Justine Bergounhon a été nourrie de valeurs de gauche dès sa plus tendre enfance, par sa mère qui travaille dans la culture et par son père dans le social. Sa première manif remonte à 2010, contre la réforme des retraites du gouvernement de François Fillon. « On en parlait peu à l’école et beaucoup à la maison. J’étais la seule dans ma classe à avoir un mot d’excuse de mes parents pour aller défiler ! » Et c’est tout naturellement qu’elle est devenue leader dans les cortèges, quelques années plus tard, « heureuse de pouvoir mener un combat avec des gens de [son âge] ». « On se l’approprie davantage », estime-t-elle.
« J’étais la seule dans ma classe à avoir un mot d’excuse de mes parents pour aller défiler ! »
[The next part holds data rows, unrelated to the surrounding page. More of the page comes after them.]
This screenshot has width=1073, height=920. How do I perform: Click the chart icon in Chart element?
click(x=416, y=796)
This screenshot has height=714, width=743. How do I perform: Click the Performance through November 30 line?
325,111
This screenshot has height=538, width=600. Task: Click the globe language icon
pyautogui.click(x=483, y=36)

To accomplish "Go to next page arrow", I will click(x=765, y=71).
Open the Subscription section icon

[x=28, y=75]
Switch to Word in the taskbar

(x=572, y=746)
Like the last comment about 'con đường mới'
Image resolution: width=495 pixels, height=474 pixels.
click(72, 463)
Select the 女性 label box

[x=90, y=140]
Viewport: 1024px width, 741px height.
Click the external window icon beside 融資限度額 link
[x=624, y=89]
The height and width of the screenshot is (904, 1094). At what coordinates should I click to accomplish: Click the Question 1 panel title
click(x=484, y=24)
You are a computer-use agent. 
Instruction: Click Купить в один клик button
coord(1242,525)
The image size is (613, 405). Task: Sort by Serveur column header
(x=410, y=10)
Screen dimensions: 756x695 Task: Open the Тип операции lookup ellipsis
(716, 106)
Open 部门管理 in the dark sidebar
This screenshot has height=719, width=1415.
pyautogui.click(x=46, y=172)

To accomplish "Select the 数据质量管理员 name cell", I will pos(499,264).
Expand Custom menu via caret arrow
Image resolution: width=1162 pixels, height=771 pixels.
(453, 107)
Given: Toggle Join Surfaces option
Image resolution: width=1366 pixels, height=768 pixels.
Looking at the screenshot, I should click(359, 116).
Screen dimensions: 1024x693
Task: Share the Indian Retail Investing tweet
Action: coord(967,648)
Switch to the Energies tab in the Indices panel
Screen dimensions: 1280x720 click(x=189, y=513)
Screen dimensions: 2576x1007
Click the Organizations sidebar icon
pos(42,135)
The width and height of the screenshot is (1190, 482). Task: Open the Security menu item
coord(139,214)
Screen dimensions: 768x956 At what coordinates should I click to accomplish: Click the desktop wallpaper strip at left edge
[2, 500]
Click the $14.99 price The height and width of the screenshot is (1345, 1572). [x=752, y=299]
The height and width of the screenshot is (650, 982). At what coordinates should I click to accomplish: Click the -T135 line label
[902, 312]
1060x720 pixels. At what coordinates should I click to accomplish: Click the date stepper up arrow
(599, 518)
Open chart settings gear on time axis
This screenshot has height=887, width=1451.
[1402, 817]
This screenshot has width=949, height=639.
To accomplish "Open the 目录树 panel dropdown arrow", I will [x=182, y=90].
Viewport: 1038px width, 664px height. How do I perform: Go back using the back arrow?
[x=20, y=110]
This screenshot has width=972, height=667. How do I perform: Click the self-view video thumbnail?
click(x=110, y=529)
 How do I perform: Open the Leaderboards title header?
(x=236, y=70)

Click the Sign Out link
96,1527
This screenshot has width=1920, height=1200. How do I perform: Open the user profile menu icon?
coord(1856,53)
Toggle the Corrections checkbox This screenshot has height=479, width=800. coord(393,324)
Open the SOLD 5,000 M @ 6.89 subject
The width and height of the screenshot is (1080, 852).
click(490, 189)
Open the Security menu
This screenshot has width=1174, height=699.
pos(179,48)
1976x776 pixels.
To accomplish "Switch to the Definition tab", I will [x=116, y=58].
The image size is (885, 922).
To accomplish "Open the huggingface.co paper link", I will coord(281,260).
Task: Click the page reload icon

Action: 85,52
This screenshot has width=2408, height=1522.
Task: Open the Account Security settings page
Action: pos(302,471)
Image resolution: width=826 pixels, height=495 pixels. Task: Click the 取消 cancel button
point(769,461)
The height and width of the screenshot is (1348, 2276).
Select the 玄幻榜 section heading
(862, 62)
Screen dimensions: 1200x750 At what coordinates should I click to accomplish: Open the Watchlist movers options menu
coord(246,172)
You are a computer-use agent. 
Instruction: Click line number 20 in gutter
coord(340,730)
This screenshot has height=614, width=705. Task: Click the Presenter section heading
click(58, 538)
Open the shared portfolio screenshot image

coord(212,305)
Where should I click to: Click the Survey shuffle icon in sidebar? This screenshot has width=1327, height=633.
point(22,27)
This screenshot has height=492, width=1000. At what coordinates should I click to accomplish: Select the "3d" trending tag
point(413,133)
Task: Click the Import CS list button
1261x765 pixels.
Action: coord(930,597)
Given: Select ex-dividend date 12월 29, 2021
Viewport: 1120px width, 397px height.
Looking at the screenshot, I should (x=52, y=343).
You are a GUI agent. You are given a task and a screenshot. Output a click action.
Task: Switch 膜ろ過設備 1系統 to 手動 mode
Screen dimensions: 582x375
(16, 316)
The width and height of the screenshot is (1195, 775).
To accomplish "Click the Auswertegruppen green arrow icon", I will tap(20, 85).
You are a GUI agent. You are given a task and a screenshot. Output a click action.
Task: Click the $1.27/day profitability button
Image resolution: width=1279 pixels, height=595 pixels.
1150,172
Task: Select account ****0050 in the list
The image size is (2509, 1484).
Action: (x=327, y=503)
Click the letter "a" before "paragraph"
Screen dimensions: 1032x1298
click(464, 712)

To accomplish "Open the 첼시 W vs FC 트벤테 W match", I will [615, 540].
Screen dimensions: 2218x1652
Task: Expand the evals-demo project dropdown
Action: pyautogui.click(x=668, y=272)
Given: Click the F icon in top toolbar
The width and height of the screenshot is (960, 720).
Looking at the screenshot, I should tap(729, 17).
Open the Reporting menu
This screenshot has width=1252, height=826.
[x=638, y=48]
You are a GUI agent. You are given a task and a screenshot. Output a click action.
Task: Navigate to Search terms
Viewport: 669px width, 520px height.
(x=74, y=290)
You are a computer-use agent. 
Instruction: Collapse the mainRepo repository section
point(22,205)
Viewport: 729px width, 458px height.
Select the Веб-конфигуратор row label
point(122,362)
Choquée par les images de violences diffusées lors des manifestations réprimées contre la loi Travail, elle a été l’un des premiers membres de l’Observatoire des pratiques policières, créé à l’initiative de la Ligue des Droits de l’Homme, en mars 2017. Elle a ainsi méticuleusement recensé les heurts qui ont eu lieu en marge de défilés toulousains, jusqu’à ceux des Gilets jaunes : « J’ai pu constater au fur et à mesure une véritable escalade de la violence, y compris envers la presse. La chasuble et le brassard que nous portons, censé signifier notre neutralité, sont désormais pris pour cible par la police. J’ai d’ailleurs décidé d’arrêter ce rôle d’observateur indépendant, parce qu’à force, toutes les semaines, cela devenait trop anxiogène. »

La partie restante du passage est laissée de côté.